Stored records:
Start of Block

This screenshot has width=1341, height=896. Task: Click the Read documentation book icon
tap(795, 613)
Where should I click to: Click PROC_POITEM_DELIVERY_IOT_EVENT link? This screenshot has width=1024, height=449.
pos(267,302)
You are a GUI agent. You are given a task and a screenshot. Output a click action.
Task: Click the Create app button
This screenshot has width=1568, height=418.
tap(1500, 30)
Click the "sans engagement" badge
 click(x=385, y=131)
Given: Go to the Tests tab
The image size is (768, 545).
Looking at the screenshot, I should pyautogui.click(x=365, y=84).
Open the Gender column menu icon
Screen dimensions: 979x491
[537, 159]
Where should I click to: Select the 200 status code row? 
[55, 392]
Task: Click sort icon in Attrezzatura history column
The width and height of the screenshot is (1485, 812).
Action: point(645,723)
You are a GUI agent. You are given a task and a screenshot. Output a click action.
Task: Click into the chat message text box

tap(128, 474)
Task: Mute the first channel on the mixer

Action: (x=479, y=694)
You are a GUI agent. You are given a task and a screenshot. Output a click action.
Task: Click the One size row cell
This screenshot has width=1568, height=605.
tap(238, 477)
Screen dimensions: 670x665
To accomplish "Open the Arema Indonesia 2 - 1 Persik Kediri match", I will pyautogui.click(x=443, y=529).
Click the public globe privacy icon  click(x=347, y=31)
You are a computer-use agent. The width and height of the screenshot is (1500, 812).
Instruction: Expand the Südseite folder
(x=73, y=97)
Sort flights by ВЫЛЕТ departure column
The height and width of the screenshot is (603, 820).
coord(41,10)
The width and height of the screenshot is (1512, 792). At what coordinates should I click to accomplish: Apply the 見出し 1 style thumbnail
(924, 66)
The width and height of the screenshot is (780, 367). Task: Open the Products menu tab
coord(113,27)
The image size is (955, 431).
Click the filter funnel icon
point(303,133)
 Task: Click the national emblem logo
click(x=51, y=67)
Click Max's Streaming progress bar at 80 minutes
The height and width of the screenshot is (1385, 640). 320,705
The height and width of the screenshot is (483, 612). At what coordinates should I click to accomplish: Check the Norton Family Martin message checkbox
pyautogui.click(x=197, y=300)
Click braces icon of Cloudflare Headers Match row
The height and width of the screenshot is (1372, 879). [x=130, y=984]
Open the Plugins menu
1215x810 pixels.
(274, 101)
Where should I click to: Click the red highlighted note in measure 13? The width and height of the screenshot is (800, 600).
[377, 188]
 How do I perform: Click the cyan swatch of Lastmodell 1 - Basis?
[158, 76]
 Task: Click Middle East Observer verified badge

End of Block

Work request: Reproduce exactly the lines from the one containing "Where should I click to: Click the" through the last line of the records, both included, and nothing else.

Solution to the exercise:
Where should I click to: Click the red highlighted note in measure 13? The width and height of the screenshot is (800, 600).
[377, 188]
 How do I perform: Click the cyan swatch of Lastmodell 1 - Basis?
[158, 76]
 Task: Click Middle East Observer verified badge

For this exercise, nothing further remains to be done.